New Year, new news. We’re kicking off 2017 with a nod to CES, where I’ll be for the remainder of this week checking out more gadgets than you can shake a stick at. I don’t know why you’d want to do that but here we are. Check out The Daily Crunch for January 1, 2017.
CES is this week, and it’s easily the world’s biggest consumer electronics expo. If you follow any journalists on Twitter, you may know that it’s considered one of the most gruelling stretches of work in the entire year, but it’s also pretty fun (the less thorny of us will admit to that begrudgingly).

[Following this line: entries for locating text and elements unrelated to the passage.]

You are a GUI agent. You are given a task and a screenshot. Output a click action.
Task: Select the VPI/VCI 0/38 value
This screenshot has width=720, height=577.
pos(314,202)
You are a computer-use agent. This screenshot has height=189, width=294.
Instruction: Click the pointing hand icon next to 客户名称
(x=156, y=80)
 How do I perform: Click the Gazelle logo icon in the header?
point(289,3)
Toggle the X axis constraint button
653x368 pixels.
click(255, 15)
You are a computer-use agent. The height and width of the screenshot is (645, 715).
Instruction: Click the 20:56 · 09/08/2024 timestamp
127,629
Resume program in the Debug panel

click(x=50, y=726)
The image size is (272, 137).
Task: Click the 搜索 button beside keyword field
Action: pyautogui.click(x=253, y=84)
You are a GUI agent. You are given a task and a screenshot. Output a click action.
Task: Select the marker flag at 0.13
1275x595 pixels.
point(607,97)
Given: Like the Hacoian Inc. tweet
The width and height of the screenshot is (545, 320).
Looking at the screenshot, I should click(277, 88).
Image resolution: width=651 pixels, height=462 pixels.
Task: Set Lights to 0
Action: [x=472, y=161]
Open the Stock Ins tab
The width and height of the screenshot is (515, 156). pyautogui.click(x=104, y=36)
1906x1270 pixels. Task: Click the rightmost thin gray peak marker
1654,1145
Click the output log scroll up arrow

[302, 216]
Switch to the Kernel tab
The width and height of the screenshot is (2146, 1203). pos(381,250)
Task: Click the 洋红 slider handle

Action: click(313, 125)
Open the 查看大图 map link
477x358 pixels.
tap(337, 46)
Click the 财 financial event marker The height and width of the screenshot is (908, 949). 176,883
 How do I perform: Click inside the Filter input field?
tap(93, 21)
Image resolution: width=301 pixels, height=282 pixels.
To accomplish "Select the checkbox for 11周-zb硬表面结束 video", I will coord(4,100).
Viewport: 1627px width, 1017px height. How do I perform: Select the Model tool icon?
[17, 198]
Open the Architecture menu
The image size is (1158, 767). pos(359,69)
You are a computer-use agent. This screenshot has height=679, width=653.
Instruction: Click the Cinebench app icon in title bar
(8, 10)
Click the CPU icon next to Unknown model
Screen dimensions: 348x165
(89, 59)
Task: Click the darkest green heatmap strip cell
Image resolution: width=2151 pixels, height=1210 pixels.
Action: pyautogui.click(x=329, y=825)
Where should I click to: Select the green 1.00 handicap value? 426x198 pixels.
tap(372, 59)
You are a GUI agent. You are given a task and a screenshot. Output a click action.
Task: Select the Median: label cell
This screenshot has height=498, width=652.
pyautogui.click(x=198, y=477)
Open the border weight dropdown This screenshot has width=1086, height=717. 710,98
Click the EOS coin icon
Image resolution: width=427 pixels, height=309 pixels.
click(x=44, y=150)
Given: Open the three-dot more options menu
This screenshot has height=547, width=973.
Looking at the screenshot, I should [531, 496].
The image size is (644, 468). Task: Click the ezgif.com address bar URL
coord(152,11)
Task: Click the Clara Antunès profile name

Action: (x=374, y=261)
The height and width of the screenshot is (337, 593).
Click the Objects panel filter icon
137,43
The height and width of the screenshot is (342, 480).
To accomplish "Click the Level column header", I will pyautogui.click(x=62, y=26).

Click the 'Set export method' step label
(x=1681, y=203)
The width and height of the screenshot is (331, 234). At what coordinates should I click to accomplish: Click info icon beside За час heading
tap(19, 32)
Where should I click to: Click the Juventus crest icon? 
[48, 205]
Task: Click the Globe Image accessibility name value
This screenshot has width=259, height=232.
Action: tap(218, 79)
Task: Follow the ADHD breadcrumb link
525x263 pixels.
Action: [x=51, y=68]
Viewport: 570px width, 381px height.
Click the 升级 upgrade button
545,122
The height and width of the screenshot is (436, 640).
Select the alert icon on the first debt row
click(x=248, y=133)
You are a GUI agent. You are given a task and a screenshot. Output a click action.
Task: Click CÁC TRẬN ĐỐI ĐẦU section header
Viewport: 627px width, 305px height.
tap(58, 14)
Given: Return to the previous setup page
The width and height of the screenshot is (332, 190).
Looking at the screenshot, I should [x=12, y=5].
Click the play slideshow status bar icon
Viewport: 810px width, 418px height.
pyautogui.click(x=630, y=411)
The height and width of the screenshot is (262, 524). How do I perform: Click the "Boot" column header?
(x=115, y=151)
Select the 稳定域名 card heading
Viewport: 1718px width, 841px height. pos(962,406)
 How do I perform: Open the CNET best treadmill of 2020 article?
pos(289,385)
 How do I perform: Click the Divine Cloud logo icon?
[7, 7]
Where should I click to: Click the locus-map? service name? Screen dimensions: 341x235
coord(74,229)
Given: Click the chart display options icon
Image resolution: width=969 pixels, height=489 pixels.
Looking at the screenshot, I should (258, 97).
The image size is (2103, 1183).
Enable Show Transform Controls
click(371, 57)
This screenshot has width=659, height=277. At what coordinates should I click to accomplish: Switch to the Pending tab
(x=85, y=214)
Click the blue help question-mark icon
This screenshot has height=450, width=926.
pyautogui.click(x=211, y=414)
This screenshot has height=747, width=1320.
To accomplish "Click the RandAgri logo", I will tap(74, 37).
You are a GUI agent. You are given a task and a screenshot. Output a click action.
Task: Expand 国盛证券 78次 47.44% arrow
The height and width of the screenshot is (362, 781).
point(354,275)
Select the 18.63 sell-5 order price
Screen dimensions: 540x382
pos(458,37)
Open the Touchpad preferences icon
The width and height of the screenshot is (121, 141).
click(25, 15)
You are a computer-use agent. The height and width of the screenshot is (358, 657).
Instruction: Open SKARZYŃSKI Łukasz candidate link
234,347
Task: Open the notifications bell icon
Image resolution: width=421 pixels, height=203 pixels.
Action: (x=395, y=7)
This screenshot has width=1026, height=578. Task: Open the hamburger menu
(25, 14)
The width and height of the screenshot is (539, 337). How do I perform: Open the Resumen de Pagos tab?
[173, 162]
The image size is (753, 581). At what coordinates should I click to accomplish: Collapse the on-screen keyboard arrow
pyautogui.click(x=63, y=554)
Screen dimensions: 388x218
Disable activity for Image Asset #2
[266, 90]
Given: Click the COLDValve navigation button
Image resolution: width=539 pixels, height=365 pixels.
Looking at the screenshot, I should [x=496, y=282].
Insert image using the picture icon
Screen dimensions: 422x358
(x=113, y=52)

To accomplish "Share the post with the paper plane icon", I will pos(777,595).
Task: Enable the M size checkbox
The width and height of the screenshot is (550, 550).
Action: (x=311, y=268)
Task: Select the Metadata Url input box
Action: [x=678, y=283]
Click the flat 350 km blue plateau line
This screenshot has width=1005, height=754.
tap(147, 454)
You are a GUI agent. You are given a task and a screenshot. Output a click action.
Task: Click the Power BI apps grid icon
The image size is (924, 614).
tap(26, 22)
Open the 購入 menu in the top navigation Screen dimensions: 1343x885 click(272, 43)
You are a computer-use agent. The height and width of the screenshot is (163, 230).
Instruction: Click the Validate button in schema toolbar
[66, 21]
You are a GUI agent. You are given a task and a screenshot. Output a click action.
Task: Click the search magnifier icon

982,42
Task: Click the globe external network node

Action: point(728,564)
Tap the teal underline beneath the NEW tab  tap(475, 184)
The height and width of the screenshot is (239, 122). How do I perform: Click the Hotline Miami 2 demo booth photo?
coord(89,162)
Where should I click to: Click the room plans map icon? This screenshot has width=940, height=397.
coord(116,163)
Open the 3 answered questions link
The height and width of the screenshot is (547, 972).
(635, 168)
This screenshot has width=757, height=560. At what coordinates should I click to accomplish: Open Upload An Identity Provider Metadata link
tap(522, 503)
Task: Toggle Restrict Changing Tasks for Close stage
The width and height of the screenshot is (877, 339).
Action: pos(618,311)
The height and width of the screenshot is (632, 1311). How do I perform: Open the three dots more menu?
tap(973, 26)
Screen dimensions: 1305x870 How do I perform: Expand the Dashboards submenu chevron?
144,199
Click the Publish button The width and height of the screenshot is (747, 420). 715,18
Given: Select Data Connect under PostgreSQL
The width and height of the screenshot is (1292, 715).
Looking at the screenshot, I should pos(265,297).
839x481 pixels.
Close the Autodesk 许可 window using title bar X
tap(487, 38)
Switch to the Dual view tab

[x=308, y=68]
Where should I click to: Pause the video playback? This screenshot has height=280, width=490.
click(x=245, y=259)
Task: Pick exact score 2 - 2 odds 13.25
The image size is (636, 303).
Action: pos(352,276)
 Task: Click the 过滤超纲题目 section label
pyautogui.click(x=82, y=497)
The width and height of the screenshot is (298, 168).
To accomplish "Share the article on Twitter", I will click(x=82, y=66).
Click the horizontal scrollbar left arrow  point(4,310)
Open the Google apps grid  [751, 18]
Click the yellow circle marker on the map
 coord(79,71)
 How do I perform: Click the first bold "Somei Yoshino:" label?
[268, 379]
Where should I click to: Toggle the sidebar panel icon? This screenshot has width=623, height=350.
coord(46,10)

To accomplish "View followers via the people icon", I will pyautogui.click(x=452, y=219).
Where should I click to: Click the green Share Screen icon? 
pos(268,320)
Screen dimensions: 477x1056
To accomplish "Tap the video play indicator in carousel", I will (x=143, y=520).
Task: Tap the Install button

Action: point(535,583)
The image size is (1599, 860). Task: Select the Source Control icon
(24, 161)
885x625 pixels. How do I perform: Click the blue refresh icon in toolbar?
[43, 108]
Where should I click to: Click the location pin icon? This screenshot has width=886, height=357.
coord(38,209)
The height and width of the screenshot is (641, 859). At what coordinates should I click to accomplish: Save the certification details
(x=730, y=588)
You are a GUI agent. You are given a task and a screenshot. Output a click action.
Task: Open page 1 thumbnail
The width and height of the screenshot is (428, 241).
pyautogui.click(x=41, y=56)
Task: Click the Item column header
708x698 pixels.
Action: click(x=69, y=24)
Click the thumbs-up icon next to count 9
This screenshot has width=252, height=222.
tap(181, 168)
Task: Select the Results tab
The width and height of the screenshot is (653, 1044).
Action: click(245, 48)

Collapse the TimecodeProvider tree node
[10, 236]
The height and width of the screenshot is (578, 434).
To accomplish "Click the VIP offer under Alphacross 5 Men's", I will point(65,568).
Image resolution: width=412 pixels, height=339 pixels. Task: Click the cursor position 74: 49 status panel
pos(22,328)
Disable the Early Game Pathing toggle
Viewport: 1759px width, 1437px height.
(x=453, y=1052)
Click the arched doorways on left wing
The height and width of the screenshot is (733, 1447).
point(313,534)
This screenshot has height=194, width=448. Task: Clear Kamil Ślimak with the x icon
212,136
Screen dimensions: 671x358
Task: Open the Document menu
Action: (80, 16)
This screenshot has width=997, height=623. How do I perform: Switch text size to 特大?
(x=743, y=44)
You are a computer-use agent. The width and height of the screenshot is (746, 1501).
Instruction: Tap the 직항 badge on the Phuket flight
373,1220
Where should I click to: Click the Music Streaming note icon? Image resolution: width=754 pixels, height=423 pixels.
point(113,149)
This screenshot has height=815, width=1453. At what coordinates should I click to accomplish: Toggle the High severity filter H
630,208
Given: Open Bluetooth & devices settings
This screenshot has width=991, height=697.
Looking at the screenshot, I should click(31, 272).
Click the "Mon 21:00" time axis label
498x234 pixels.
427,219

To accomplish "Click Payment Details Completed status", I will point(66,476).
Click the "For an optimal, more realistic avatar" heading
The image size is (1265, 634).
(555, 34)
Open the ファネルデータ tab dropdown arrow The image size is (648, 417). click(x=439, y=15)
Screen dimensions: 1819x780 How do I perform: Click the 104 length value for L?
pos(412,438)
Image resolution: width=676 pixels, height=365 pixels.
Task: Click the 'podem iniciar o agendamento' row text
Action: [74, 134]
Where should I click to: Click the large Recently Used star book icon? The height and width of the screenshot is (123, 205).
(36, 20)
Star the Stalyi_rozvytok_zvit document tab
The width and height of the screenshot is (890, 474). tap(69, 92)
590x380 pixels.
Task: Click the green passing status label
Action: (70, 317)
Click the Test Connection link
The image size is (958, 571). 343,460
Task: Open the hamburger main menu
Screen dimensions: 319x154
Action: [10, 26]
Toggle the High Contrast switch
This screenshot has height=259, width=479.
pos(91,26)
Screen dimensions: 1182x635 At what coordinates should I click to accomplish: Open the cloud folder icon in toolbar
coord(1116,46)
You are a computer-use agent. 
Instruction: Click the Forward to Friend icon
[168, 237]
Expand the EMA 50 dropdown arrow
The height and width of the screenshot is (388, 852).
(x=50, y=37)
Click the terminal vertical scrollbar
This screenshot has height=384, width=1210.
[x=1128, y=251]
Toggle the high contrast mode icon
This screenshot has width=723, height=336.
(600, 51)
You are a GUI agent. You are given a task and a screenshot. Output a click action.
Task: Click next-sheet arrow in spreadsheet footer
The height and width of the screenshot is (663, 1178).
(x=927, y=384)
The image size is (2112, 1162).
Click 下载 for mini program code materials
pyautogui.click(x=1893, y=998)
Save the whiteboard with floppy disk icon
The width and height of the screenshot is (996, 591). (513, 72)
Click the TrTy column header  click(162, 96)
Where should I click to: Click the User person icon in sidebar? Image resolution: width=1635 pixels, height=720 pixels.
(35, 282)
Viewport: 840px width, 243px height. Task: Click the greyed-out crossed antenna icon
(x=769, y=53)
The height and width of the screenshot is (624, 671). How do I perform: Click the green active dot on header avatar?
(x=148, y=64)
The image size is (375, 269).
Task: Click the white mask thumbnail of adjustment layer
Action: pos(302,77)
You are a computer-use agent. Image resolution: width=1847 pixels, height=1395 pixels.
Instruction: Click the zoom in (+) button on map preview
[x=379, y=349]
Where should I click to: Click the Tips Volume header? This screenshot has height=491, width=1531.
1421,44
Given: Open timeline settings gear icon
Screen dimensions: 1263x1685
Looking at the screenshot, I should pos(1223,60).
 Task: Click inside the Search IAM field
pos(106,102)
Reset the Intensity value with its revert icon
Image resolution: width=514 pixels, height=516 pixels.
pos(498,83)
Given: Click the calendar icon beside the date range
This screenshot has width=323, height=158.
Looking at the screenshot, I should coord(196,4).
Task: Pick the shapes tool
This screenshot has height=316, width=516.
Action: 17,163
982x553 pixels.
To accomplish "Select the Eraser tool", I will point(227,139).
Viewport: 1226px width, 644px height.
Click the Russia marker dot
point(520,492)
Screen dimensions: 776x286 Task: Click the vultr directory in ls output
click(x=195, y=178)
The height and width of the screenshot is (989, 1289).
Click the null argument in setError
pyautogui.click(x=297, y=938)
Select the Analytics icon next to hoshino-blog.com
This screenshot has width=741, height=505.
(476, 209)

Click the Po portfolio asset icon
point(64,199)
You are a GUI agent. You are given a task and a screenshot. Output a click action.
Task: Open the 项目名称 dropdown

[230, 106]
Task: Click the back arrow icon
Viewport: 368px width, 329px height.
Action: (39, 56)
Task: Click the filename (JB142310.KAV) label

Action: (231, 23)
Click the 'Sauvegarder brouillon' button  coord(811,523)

In Las Vegas, around 200,000 people swell the city to its transportation bursting point, and everyone comes to show off what they’ve been up to in consumer gadgets Expect a lot of AI this year, including tons of intelligent automobiles. Hopefully a Herbie the Love Bug or two.
SpaceX has been grounded since an explosion destroyed one of its Falcon 9 rockets on September 1. Now, the company says it’s satisfied its investigation into the cause, and resulting countermeasures, are ready. Mars isn’t getting any younger, so hopefully it can get back to shooting stuff beyond the atmosphere at a steady clip.
Tesla made good on its promise to return Autopilot features to so-called “HW2” equipped vehicles. CEO Elon Musk said that it’s being deployed to a small group of initial test users first, with a larger rollout planned if that goes well. The highway commute relief is in site, you pampered Tesla owners you.
Twitter’s executive turnover continues, with its head of business in China the latest to depart. She only joined seven months ago, but basically it’s made the China-specific position obsolete with a restructuring of its Asia business.
If you weren’t exactly sure what a VPN is, Romain has you covered. Basically it’s a tunnel escape for car chases where you have to evade the helicopter. It makes sense, just go read it.
Android in the car is better than Android Auto, or so hope Fiat Chrysler and Google. The two are teaming up to make Android a more integral part of a car’s infotainment system, handling everything from radio to cabin comfort. It’s a big bet on being closer to where Google wants to be as cars become more autonomous and more a site for actual computing, and it’s very smart.